Masahiko Tanaka was born in Tokyo on February 24, 1941. He studied agriculture and veterinary medicine at Nihon University. After graduating he chose karate as his way of life and continued studying at the Japan Karate Association (JKA) honbu dojo (headquarters training hall) in Tokyo under Masatoshi Nakayama, then the JKA's Chief Instructor.

==Competition==
Nakayama, former Chief instructor of the JKA wrote ‘There are very few competitors who can use both hands and feet with as much skill as Masahiko Tanaka’.
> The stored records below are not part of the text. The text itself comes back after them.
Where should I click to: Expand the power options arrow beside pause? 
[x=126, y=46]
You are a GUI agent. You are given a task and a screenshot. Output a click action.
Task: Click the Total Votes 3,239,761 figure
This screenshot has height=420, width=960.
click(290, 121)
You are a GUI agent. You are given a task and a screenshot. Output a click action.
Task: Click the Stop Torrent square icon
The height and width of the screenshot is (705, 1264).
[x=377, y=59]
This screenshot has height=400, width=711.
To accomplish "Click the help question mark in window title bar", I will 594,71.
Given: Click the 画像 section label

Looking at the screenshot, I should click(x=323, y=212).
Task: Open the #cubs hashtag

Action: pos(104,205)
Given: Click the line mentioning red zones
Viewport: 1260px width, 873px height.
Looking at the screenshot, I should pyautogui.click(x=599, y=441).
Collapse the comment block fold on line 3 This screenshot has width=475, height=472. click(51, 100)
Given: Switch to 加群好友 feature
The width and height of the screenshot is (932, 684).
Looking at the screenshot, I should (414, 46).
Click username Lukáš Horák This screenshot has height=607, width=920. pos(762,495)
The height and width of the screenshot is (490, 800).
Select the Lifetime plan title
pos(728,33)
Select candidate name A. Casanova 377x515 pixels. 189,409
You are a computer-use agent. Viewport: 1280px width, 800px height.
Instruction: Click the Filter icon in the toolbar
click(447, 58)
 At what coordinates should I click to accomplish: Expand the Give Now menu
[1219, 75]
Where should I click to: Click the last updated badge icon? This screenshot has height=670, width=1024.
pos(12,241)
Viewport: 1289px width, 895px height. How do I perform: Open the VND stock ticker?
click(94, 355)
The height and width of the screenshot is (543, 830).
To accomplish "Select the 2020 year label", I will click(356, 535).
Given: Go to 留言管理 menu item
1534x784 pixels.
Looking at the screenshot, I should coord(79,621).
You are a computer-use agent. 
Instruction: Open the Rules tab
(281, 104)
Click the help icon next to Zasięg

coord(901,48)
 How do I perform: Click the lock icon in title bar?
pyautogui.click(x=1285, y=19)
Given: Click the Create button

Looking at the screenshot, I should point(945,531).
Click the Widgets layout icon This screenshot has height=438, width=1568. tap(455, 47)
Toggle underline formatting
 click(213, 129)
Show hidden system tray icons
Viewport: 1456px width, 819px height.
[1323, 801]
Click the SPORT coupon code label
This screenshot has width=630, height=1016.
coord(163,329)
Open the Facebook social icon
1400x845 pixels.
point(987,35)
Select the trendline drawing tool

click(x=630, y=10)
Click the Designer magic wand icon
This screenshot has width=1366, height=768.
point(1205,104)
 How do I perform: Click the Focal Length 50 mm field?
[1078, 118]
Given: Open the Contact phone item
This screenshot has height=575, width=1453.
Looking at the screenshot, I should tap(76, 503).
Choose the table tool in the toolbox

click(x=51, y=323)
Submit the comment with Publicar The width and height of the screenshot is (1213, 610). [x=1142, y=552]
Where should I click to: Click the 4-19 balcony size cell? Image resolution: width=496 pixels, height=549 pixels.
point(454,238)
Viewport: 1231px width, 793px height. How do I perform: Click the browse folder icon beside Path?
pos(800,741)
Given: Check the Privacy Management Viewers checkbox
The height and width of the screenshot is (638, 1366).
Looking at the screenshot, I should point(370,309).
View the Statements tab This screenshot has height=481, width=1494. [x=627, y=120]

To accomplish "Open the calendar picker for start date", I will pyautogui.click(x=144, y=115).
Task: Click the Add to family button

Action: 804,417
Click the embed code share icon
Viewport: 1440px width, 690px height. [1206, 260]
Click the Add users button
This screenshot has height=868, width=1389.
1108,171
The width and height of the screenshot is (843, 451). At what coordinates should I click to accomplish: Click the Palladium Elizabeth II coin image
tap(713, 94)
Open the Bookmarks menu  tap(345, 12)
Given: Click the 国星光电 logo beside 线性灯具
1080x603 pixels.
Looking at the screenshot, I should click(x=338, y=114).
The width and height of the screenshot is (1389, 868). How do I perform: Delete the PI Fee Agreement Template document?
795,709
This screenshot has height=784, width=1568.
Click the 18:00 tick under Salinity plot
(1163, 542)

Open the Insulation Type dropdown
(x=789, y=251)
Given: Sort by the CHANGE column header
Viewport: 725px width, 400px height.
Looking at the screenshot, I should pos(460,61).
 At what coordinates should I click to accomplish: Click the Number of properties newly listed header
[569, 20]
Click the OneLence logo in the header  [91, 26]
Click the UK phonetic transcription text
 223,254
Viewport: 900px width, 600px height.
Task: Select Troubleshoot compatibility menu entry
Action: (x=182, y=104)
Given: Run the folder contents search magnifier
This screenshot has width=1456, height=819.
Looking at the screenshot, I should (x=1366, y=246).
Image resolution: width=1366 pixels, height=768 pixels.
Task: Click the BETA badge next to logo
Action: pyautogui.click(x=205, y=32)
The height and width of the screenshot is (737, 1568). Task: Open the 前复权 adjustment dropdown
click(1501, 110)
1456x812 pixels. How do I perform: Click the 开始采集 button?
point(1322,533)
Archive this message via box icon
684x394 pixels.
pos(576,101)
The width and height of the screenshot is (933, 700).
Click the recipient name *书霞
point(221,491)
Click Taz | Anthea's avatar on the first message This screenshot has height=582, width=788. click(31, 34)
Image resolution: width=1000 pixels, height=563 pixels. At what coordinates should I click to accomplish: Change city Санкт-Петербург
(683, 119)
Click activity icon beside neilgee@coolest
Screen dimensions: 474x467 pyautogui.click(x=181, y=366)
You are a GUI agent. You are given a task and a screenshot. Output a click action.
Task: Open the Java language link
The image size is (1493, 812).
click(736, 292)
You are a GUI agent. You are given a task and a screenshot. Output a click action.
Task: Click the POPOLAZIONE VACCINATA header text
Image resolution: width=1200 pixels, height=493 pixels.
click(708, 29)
===Major Tournament Success===
- 3rd IAKF World Karate Championship (Bremen, 1980) - 1st Place Group Kumite
- 2nd IAKF World Karate Championship (Tokyo, 1977) - 1st Place Kumite
- 1st IAKF World Karate Championship (Los Angeles, 1975) - 1st Place Kumite
- 18th JKA All Japan Karate Championship (1975) - 1st Place Kumite
- 17th JKA All Japan Karate Championship (1974) - 1st Place Kumite
- 16th JKA All Japan Karate Championship (1973) - 3rd Place Kumite

==Publications==
Tanaka is the author of the famous ‘Perfecting Kumite’ textbook and also featured in M. Nakayama's ‘Best Karate’ series.